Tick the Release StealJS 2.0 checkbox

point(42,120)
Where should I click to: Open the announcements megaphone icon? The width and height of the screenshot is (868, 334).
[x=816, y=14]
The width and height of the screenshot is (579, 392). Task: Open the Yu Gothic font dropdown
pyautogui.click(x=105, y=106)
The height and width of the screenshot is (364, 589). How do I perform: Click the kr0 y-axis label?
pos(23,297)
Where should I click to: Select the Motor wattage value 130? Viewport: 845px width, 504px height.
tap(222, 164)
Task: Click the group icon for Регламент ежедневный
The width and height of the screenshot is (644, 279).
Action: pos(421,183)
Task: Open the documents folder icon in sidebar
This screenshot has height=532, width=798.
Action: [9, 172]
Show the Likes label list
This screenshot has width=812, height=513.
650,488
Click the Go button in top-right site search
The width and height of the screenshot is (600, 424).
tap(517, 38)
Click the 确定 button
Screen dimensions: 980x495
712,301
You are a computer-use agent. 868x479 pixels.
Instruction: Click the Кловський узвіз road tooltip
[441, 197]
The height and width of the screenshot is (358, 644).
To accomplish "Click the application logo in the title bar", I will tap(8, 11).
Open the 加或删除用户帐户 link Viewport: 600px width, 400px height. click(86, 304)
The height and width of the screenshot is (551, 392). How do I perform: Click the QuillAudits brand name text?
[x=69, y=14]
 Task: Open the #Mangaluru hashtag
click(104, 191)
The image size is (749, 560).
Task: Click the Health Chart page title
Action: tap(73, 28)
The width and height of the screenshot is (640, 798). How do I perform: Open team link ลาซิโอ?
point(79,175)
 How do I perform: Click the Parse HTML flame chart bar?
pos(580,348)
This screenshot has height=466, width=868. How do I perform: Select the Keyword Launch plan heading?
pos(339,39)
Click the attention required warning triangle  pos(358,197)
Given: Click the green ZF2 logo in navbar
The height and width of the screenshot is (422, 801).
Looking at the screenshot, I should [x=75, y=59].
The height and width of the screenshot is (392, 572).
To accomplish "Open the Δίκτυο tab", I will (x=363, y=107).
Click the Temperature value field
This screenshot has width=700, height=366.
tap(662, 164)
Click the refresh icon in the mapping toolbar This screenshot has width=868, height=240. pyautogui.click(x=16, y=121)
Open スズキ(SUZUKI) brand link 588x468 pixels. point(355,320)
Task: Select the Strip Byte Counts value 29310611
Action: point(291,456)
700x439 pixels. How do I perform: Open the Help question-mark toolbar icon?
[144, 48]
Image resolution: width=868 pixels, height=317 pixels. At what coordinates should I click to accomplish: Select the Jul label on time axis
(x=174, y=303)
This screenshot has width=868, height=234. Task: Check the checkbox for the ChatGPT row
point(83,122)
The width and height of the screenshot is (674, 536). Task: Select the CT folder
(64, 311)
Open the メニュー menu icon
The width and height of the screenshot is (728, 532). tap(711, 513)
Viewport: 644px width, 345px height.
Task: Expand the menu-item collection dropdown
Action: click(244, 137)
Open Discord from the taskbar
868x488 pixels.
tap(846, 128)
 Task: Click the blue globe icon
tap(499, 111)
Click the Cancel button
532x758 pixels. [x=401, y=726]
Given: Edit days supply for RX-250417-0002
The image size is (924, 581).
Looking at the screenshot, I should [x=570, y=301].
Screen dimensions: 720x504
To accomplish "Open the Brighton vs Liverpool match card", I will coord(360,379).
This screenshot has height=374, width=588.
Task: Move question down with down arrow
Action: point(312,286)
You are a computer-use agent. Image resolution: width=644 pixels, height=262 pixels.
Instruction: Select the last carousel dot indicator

_Exercise directions_
If a line of the entries holds the word "agent", copy it out.

_Solved exercise_
You are a computer-use agent. 868x479 pixels.
You are a computer-use agent. Image resolution: width=644 pixels, height=262 pixels.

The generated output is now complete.